I felt a rat-a-tat-tat vibration as Peter opened the shutters over the hall window and then shut them again. “Damn. It’s Annie, all right.” We both willed ourselves to sit apart, to straighten our clothes. There was a pause and then Peter said, “When’s the last time she repaired that car? It’s dinged up on the fender.” Then he stopped. “Oh, that would be—”
“John’s parting gift. He went on a bender one night before he left and came home so late he didn’t see—or couldn’t see—the front porch. Banged the car up good, and left Annie to repair it.”

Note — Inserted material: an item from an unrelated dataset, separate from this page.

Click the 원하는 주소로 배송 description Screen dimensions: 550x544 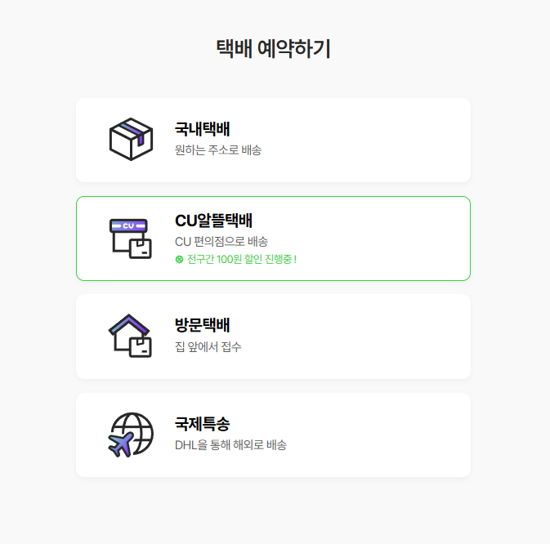pos(218,150)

“Well, she never did. That car looks like it belongs in a used car lot.”
“Annie says she’ll never fix it. That it’s a good reminder to stay away from men.”
Peter laughed. “Well, that’s a warning you’re clearly not going to heed.”
“You said it.”
Annie
and I never spoke of the most pressing reason she stayed away from men. But the truth is Annie damaged the car. I can never forget that night last summer, ten years into Annie’s marriage to John, when she finally realized that she and John would never have a child. Annie was too old, or too sick. Who knows? But she couldn’t conceive, wouldn’t. Year by year her face a blank, disappearing thing.

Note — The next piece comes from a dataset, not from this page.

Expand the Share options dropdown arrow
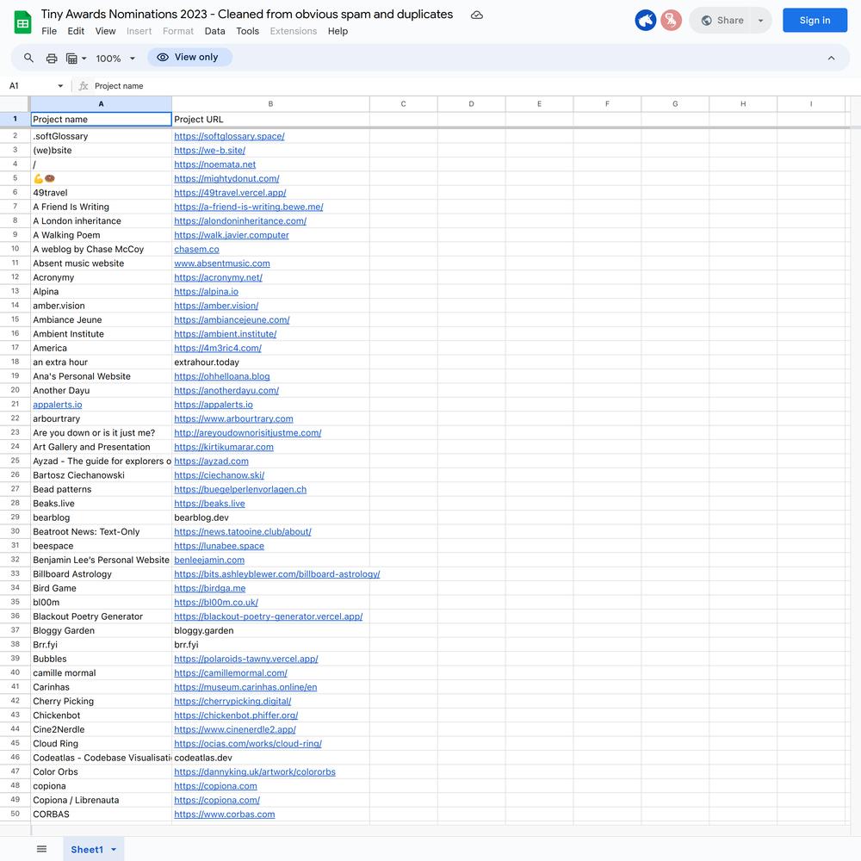 (x=760, y=21)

So John started an affair. He took a lover. The radiant, stimulating Myla, a deaf-mute sculptress, mouth like a lotus, Annie told me. It was the night Annie drove into Boston and, finding John and Myla together in bed, then drove home to Wrentham so blind with rage that she took the turn around the drive too fast, and I found her in the wrecked car. All night she spelled her sorrows into my hand.
“Never trust a man,” she said over and over.
The air smelled of mint, fading rose impatiens, and the damp soil Annie kept in pots on our front porch. I felt her step out of the car, her footsteps harsh on the asphalt. But even then, Peter didn’t rush. Instead, he lit a cigarette. He inhaled slowly, breezily, and then, as if reading my mind, he said, “I know about the affair, Helen. John parades this woman Myla around the newsroom six days a week.” He paused, his hands queerly tense. I felt the
ting-ting-ting
of the cigarette being tapped into the ashtray by the divan. “I want you to know that—”
“That what?”
“That I know Myla’s pregnant. With John’s child.”
“That’s none of your business.”
“You are my business, Helen. And what concerns you concerns me. Do you think I don’t know that you and Annie still send John money, even when you know another woman is having his child?”
“He’s still Annie’s husband.” I suddenly couldn’t wait for her to walk up the steps, to be by my side.
“Helen,
I want you to know that if you ever—”
“Ever?” His hand touched my belly.
“If you?” he said.
He pulled his hand away. So I said the words he was afraid to say.
“Are you asking me what I’d do if I got pregnant? Why, Mr. Fagan, we haven’t even—how do you say it?—fully consummated our affair.” I laughed, smiling so broadly I felt the room around me widen, grow softer.